Et si la musique du quatuor londonien ne sonne pas futuriste, elle porte d’emblée cette ambivalence : une femme au centre, Ellie Rowsell, qui impose sa voix et sa direction à trois musiciens. En résulte un premier album, My Love Is Cool en 2015, encore prisonnier de ses tics «nineties».

Le raffut est appliqué et calibré; c’est la différence subtile entre le soigné et le propre. Les guitares claquent, la voix voudrait flotter mais s’épuise dans le tumulte, comme si le bruit devait maquiller la fragilité des mélodies. On retient toutefois Swallowtail, ballade en apesanteur chantée par le guitariste, qui sonne comme un intrus et révèle un peu la faiblesse du reste.

Dans l’ensemble, le disque laisse une impression trop lourde, comme un piment fané dont on attendrait encore la brûlure. Wolf Alice alors rêve de cinéma, se projette sans doute chez Baz Luhrmann pour des BO grandiloquentes (le groupe se dit fan du cinéaste). Reste alors la scène, peut-être, pour transformer ce tumulte un peu sage en une véritable belle et grande déflagration.

Visions et vertiges

Après le premier disque, Wolf Alice fait une incursion au cinéma : Michael Winterbottom les filme dans On the Road (2016), faux documentaire où la routine de tournée sert de décor à une histoire d’amour inventée. L’idée d’une fiction qui s’emboîte dans le réel, d’un récit qui frôle l’ennui du quotidien rock, colle bien à la jeunesse du groupe.

Mais c’est avec son deuxième album, Visions of a Life (2017), que Wolf Alice trouve enfin une forme qui respire. Un disque ramifié, traversé d’ombres et de décharges, qui traite l’anxiété, la chute, la mort avec une énergie nerveuse. Produit par Justin Meldal-Johnsen, qui a travaillé sur Hurry Up, We’re Dreaming (2011), l’album trop bourratif du grand M83, le disque prend des allures de labyrinthe. Les morceaux ne s’enchaînent pas, mais se contredisent presque, comme si chaque titre voulait ouvrir une porte sur un autre état d’esprit.

Heavenward installe la brume, cordes de guitare et voix cristalline filant dans le clair-obscur; Yuk Foo crache un refus adolescent, cri ramassé et contrepèterie rageuse. Plus loin, Don’t Delete the Kisses préfère le parlé amoureux, à la frontière de la confession et du rap susurré, quand Sky Musings se déploie comme une crise d’angoisse mise en rythme, crescendo vers un crash qui n’arrive pas – chanson splendide.

Chaque piste fabrique une chambre d’échos différente : ballade pop immédiate (Beautifully Unconventional), shoegaze voilé (Planet Hunter) et énergie quasi-metal dans la première partie du morceau titre placé en conclusion dans le tracklisting. Ce qui semblait un poil bancal sur My Love Is Cool devient ici une cohérence par dispersion : Wolf Alice s’affirme en groupe de métamorphoses.

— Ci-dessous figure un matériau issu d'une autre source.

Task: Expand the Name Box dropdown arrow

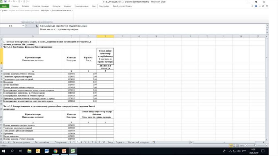Action: 23,26
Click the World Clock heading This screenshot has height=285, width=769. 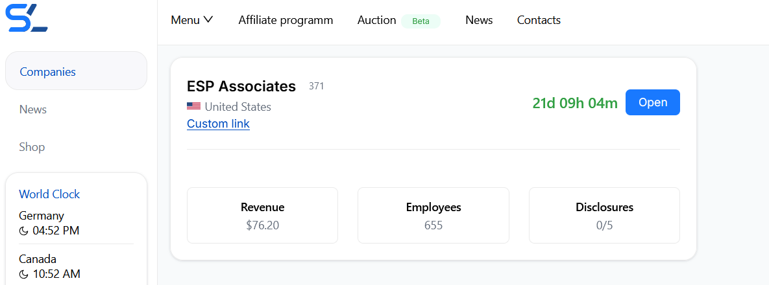[49, 194]
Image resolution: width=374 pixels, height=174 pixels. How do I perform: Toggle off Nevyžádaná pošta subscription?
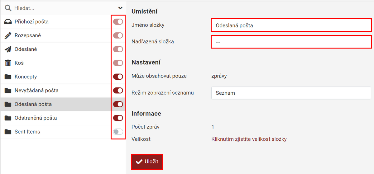tap(118, 91)
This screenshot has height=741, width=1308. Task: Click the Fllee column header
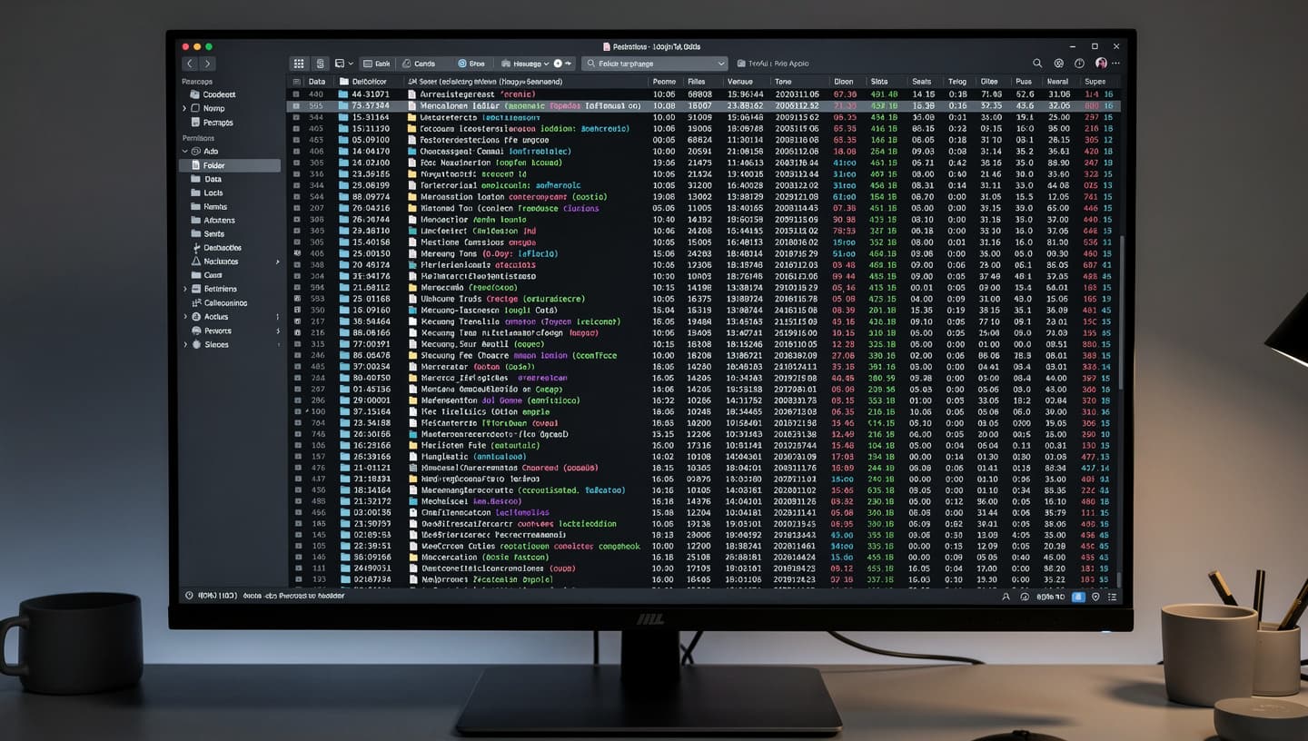(x=699, y=82)
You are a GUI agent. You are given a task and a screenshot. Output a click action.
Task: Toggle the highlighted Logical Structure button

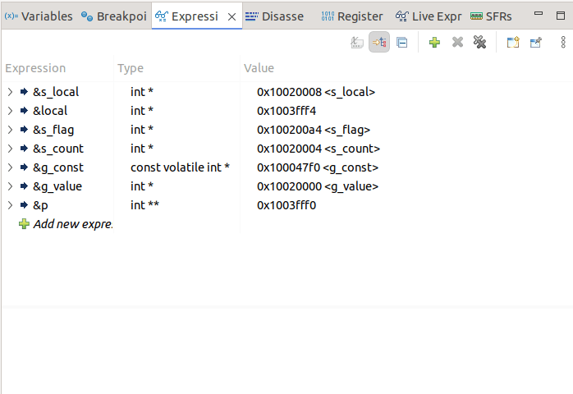pos(378,43)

Un album qui ne cherche pas à arrondir les angles mais à garder l’électricité du désordre, comme si la seule fidélité tenait au passage brutal d’une humeur à l’autre. La promesse du nom, fable et morsure, prend enfin chair.

Polyphonies de clair-obscur

Avec Blue Weekend (2021), Wolf Alice entre dans une autre dimension. Produit par Markus Dravs (Coldplay, Arcade Fire, autant dire du costaud et pas toujours la fine fleur de la finesse), l’album déroule une écriture faite de plans successifs : murmures folks, tempêtes grunges, halos shoegaze

S’il y avait déjà ce passage constant du folk au shoegaze, ici, la formule atteint une clarté nouvelle. Chaque morceau joue sur l’art du contraste : le piano ascétique de The Last Man on Earth enfle jusqu’au crescendo orchestral; ailleurs, des guitares vaporeuses se changent en rugosité frontale. Montage et contremontage, douceur et fureur dans le même souffle. Pitchfork parlera d’« idéal platonicien du big-tent rock», formule qui dit bien la capacité de Wolf Alice à séduire large sans perdre la densité des son écriture.

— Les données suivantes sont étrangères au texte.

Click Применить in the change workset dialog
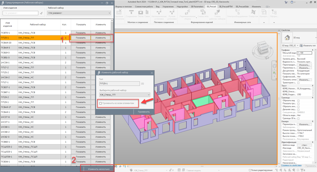The image size is (317, 172). click(144, 112)
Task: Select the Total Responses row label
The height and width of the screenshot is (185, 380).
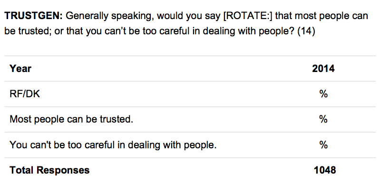Action: tap(49, 170)
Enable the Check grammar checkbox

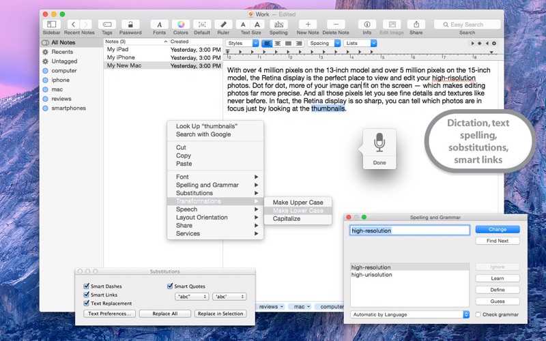pos(478,314)
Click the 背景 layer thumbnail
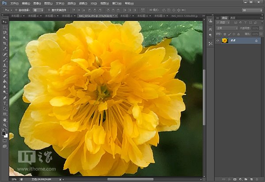Image resolution: width=265 pixels, height=182 pixels. pyautogui.click(x=224, y=41)
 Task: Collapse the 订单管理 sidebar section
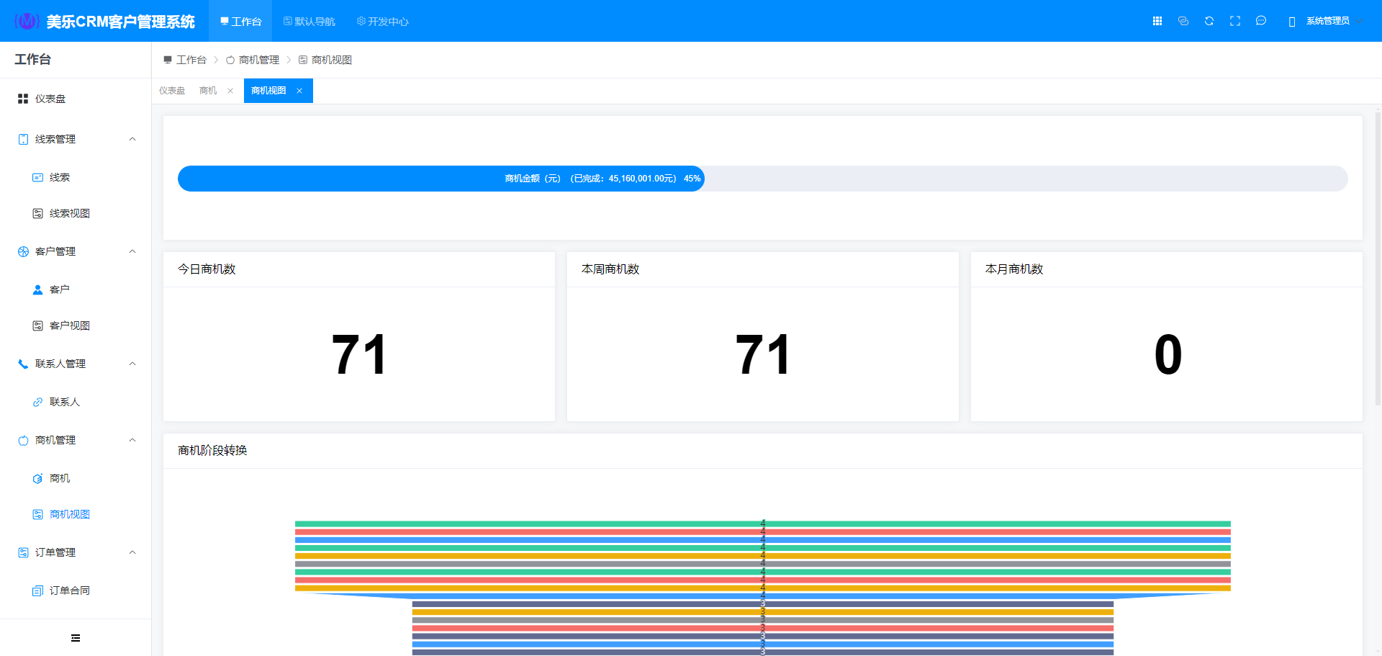coord(132,552)
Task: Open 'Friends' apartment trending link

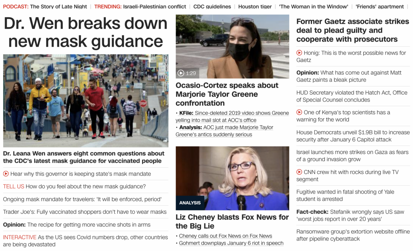Action: click(x=380, y=7)
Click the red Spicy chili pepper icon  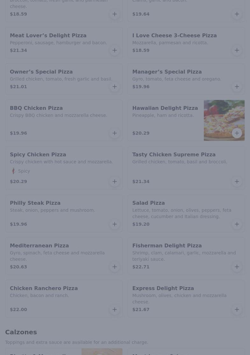coord(13,171)
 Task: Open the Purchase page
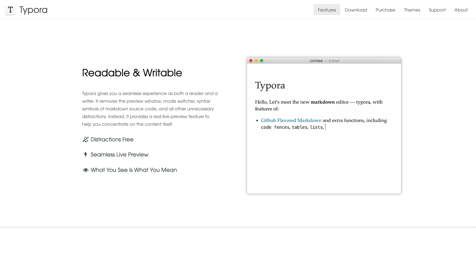click(x=385, y=10)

Car le groupe refuse l’étiquette : «Nous explorons sans cesse», glisse Ellie Rowsell. Le groupe condense alors deux traits majeurs des années 2010-2020 : l’éclectisme du streaming et le zapping des réseaux. Les morceaux parlent la langue de la playlist – grosso modo, un assemblage mouvant. Mais leur écriture reste directe, sans emphase : romances hésitantes, angoisses diffuses, confusion des images de soi.

Blue Weekend s’écoute comme un album des fins de vingtaine, où la fragilité se met en scène avec une ampleur de cinéma. Cette frontalité croise l’époque #metoo : Ellie Rowsell pointe du doigt publiquement le voyeurisme et interroge la complaisance d’un rock britannique encore lesté de ses mythologies masculines. Dans How Can I Make it OK?, elle résume leur poétique : paroles sombres sur musique lumineuse, gravité qui se danse, obscurité portée par des rythmes clairs.

Clarté italique

Le Mercury Prize de 2018 consacre Visions of a Life et fixe une image : Wolf Alice est un groupe capable de passer du rêve au tranchant sans perdre le fil narratif. Theo Ellis rappelle qu’on les avait dits condamnés parce qu’«inclassables». Récapitulatif : assignation, refus et victoire.

Avec The Clearing, sorti il y a quelques jours, Wolf Alice franchit encore un cap. Cordes en ouverture, guitares qui chauffent en sous-sol, refrains traversés d’une lumière quasiment solaire : une écriture de plans larges tournée vers l’horizon. La production de Greg Kurstin (Lily Allen, Sia, Adele…) polit sans aseptiser : éclats seventies style Fleetwood Mac ou Pentangle filtrés dans une transparence actuelle.

Chaque piste module cette lumière : Bloom Baby Bloom embrasse le clinquant pop, Play it Out retient le souffle, The Sofa replie l’ampleur orchestrale dans l’intime domestique. Il s’agit d’un «disque de la maturité»? Rowsell parle de «vieillir avec enthousiasme, griser et s’en réjouir» : le sujet n’est alors plus l’urgence, mais l’équilibre, non pas la frénésie mais l’acceptation.

Dans le même temps, Wolf Alice assume un retour au faste:  cordes, éclats glam, réhabilitation du soft rock jadis honni. Mais ce n’est pas de la nostalgie, c’est plutôt une manière de réinscrire la pop dans une continuité, à l’ère où le flux numérique menace de dissoudre toute mémoire. Ce que The Clearing affirme, au-delà du son, c’est que l’ornement peut être franc sans annuler l’intime, que le grand format peut dire la vérité du quotidien.

Voilà un groupe qui choisit maintenant la lumière organisée plutôt que la déflagration, l’intensité tenue plutôt que l’éclat passager. Comme si, après les contes et les vertiges, venait le temps des miroirs clairs pour Alice.